En uno de los pasajes narra el encuentro entre los generales contendientes Peleg Wadsworth y Francis McLean, un hecho que no se produjo en realidad, con una curiosa conversación entre ambos en la que el americano esgrime las razones del levantamiento, la lucha por la libertad frente al despotismo del rey de Inglaterra que les avasalla con impuestos que tacha de injustos y que no reportan ningún beneficio para los súbditos de las colonias.
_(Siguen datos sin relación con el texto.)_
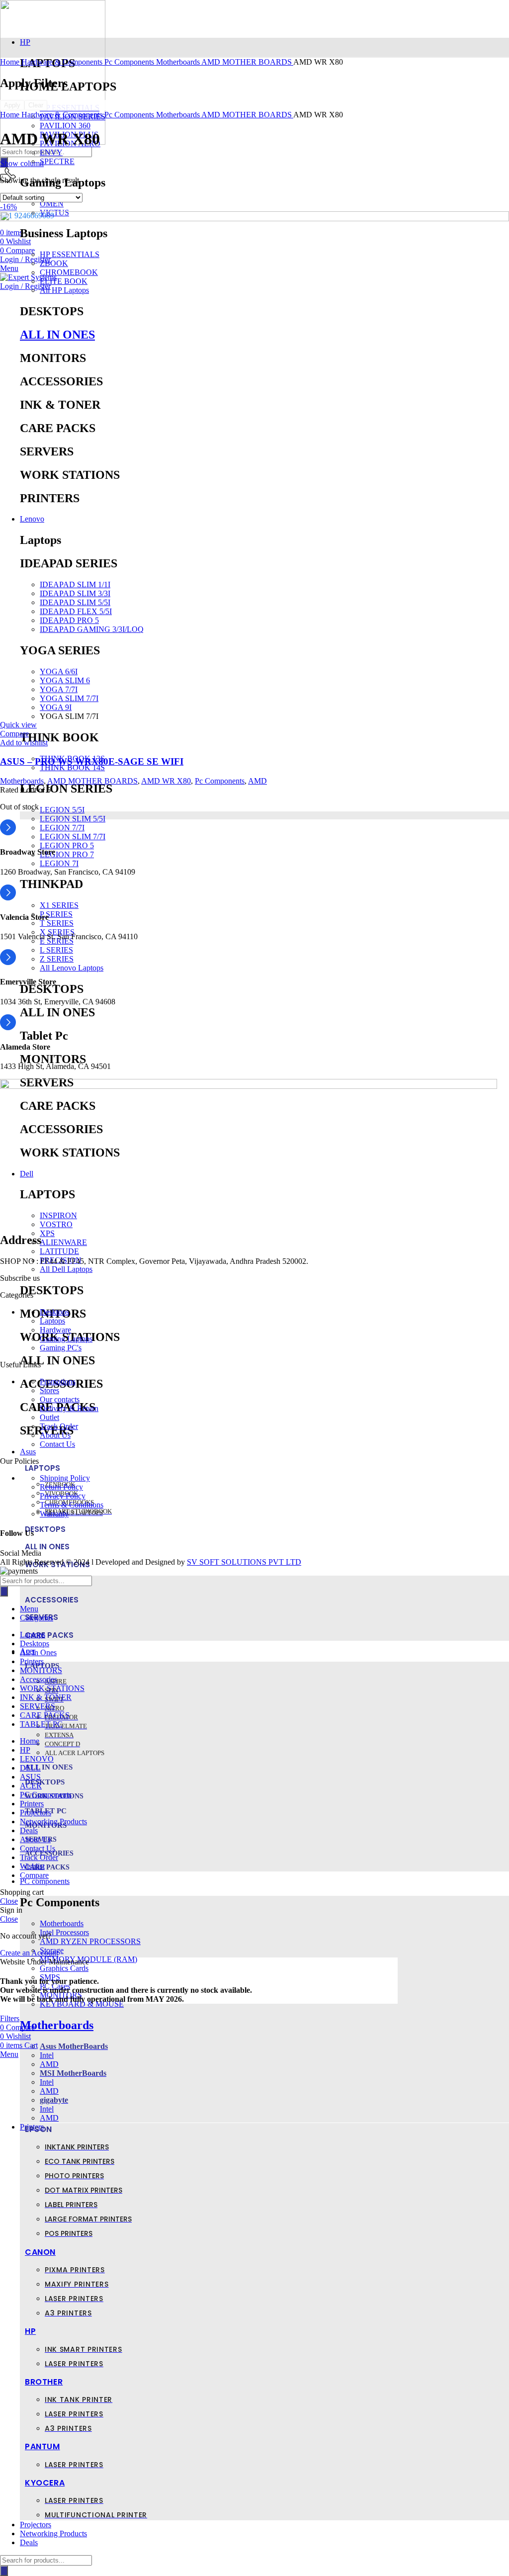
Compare (34, 1875)
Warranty (54, 1514)
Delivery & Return (69, 1408)
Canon (40, 2252)
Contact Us (57, 1444)
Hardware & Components (62, 62)
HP (30, 2331)
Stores (49, 1390)
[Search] (4, 2571)
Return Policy (61, 1487)
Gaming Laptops (66, 1338)
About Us (55, 1435)
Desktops (54, 1312)
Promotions (58, 1381)
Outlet (49, 1417)
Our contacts (60, 1399)
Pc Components (130, 62)
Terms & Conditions (71, 1505)
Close (9, 1901)
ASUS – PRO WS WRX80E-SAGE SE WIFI (91, 761)
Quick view (18, 724)
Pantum (42, 2446)
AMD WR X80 (166, 781)
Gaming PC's (61, 1347)
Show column (22, 163)
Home (10, 62)
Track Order (59, 1426)
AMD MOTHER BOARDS (247, 62)
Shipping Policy (65, 1478)
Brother (44, 2382)
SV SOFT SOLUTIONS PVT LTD (244, 1562)
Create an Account (29, 1953)
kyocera (45, 2482)
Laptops (52, 1321)
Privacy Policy (62, 1496)
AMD (257, 781)
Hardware (55, 1330)
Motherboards (56, 2025)
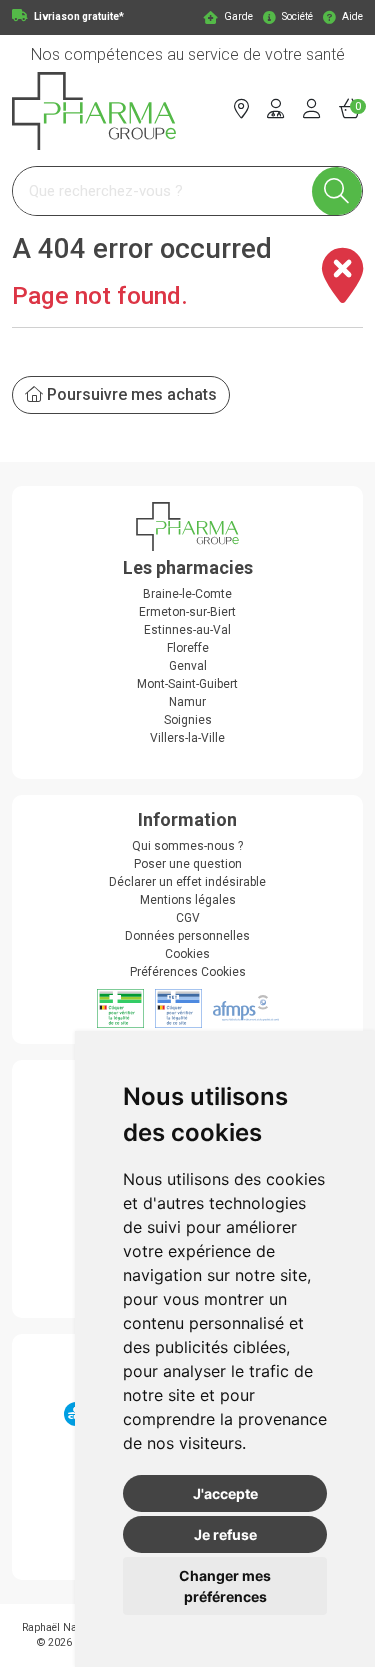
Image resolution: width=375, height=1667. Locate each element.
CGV (188, 918)
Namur (187, 702)
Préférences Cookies (188, 972)
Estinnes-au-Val (187, 630)
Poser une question (188, 864)
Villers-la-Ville (187, 738)
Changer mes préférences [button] (225, 1586)
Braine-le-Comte (187, 594)
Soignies (188, 720)
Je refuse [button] (225, 1534)
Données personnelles (187, 936)
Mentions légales (188, 900)
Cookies (187, 954)
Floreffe (188, 648)
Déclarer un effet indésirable (187, 882)
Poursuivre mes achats (130, 394)
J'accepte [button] (225, 1493)
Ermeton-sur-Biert (187, 612)
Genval (188, 666)
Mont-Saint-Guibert (187, 684)
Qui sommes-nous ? (187, 846)
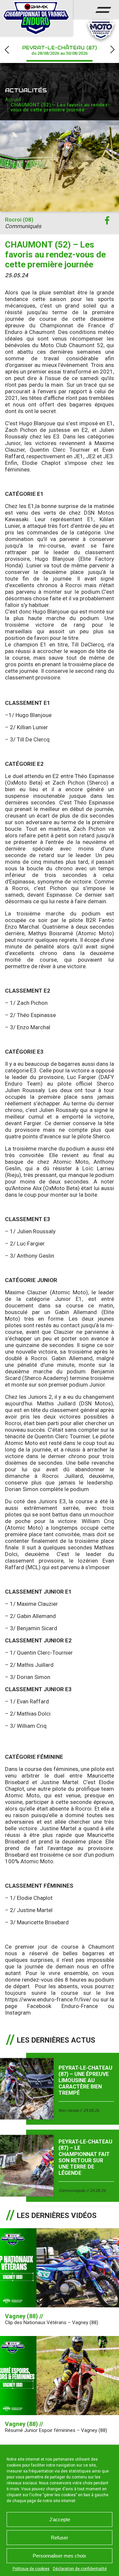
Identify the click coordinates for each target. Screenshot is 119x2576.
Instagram (18, 2012)
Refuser (59, 2537)
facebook (107, 220)
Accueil (13, 100)
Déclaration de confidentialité (80, 2568)
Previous (6, 49)
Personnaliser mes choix (59, 2556)
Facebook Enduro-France (62, 2006)
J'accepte (59, 2519)
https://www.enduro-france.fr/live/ (48, 1999)
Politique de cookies (31, 2568)
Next (112, 49)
A ello, el militar inglés le replica preguntándole si es dueño de muchos esclavos y acaba sentenciando que ya ve lo mal que les ha ido bajo la terrible opresión inglesa a los magnates terratenientes y ricos comerciantes americanos principales promotores del secesionismo.
Un libro muy entretenido, con personajes estupendamente definidos, a los que acabamos conociendo a la perfección, no sólo a los principales, sino a los muchos secundarios que pueblan sus páginas y cuyas actuaciones casi llegamos a adivinar por lo bien que el autor nos ha acercado a su manera de pensar y comportarse.
NOTA: Tras la evacuación de Boston en 1776, muchos lealistas a la corona británica, se trasladaron, con sus familias y todos los bienes que pudieron llevar consigo a lo que pretendía ser una extensión de la provincia británica de Nueva Escocia, en el sureste de Canadá. Esta fue una de las razones del envío de tropas británicas a la bahía del río Penobscot. Los rebeldes nunca lograron conquistar Fort George, que fue entregado por los británicos a raíz de la Paz de Versalles, tratado por el se reconoció la independencia de la las 13 colonias americanas.